= Great hexacronic icositetrahedron =

Polyhedron with 24 faces

In geometry, the great hexacronic icositetrahedron is the dual of the great cubicuboctahedron. Its faces are kites. Part of each kite lies inside the solid, hence is invisible in solid models.

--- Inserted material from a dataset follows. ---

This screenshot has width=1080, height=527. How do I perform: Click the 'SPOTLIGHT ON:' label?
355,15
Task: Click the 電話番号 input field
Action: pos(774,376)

Great hexacronic icositetrahedron
| Type | Star polyhedron |
| Face |  |
| Elements | F = 24, E = 48 V = 20 (χ = −4) |
| Symmetry group | O_{h}, [4,3], *432 |
| Index references | DU_{14} |
| dual polyhedron | Great cubicuboctahedron |

== Proportions==
The kites have two angles of $\arccos(\frac{1}{4}-\frac{1}{2}\sqrt{2})\approx 117.200\,570\,380\,16^{\circ}$, one of $\arccos(-\frac{1}{4}+\frac{1}{8}\sqrt{2})\approx 94.199\,144\,429\,76^{\circ}$ and one of $\arccos(\frac{1}{2}+\frac{1}{4}\sqrt{2})\approx 31.399\,714\,809\,92^{\circ}$. The dihedral angle equals $\arccos(\frac{-7+4\sqrt{2}}{17})\approx 94.531\,580\,798\,20^{\circ}$. The ratio between the lengths of the long and short edges is $2+\frac{1}{2}\sqrt{2}\approx 2.70710678118655$.